• _Goal_:
Rewrite the material below, replacing "computer-use agent" with "screen navigation assistant" and keeping everything else the same. Leave the pictures out of your answer.

Pointing records for text and elements:
┌──

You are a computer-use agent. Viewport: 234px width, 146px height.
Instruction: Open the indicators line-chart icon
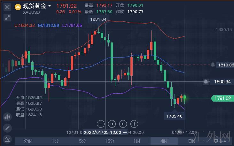[7, 139]
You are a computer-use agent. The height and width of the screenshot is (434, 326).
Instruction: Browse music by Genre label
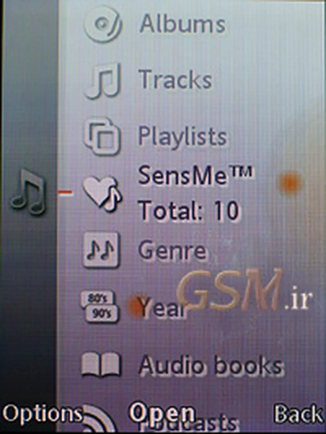click(172, 250)
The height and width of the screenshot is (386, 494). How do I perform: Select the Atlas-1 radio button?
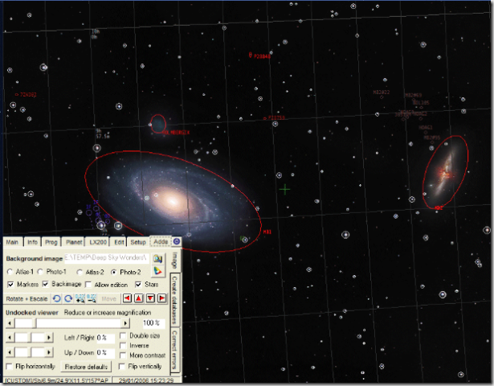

└──

• _Written response_:
You are a screen navigation assistant. Viewport: 234px width, 146px height.
Instruction: Open the indicators line-chart icon
[7, 139]
You are a screen navigation assistant. The height and width of the screenshot is (434, 326).
Instruction: Browse music by Genre label
click(172, 250)
The height and width of the screenshot is (386, 494). How do I perform: Select the Atlas-1 radio button?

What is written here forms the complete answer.